The myth of male decline

From: http://www.nytimes.com/2012/09/30/opinio...-home&_r=0

Quote:Quote:

The Myth of Male DeclineBy STEPHANIE COONTZ
Published: September 29, 2012 235 Comments

SCROLL through the titles and subtitles of recent books, and you will read that women have become “The Richer Sex,” that “The Rise of Women Has Turned Men Into Boys,” and that we may even be seeing “The End of Men.” Several of the authors of these books posit that we are on the verge of a “new majority of female breadwinners,” where middle-class wives lord over their husbands while demoralized single men take refuge in perpetual adolescence.

How is it, then, that men still control the most important industries, especially technology, occupy most of the positions on the lists of the richest Americans, and continue to make more money than women who have similar skills and education? And why do women make up only 17 percent of Congress?

These books and the cultural anxiety they represent reflect, but exaggerate, a transformation in the distribution of power over the past half-century. Fifty years ago, every male American was entitled to what the sociologist R. W. Connell called a “patriarchal dividend” — a lifelong affirmative-action program for men.

The size of that dividend varied according to race and class, but all men could count on women’s being excluded from the most desirable jobs and promotions in their line of work, so the average male high school graduate earned more than the average female college graduate working the same hours. At home, the patriarchal dividend gave husbands the right to decide where the family would live and to make unilateral financial decisions. Male privilege even trumped female consent to sex, so marital rape was not a crime.
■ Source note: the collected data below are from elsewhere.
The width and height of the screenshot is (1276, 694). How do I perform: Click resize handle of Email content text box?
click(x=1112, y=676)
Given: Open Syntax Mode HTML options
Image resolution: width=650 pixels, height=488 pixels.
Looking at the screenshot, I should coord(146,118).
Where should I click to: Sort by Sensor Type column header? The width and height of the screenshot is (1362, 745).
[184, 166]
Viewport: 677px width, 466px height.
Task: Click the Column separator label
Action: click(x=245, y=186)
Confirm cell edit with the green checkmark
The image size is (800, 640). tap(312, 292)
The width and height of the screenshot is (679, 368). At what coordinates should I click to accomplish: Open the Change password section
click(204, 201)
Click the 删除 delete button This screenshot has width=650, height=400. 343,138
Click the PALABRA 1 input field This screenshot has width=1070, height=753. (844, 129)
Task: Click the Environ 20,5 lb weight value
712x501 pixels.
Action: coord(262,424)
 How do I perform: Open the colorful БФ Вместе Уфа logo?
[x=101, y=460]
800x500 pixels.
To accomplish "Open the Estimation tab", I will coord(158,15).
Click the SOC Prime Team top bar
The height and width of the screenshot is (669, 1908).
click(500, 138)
The curtailment of such male entitlements and the expansion of women’s legal and economic rights have transformed American life, but they have hardly produced a matriarchy. Indeed, in many arenas the progress of women has actually stalled over the past 15 years.

Let’s begin by determining which is “the richer sex.”

Women’s real wages have been rising for decades, while the real wages of most men have stagnated or fallen. But women’s wages started from a much lower base, artificially held down by discrimination. Despite their relative improvement, women’s average earnings are still lower than men’s and women remain more likely to be poor.

Today women make up almost 40 percent of full-time workers in management. But the median wages of female managers are just 73 percent of what male managers earn. And although women have significantly increased their representation among high earners in America over the past half-century, only 4 percent of the C.E.O.’s in Fortune’s top 1,000 companies are female.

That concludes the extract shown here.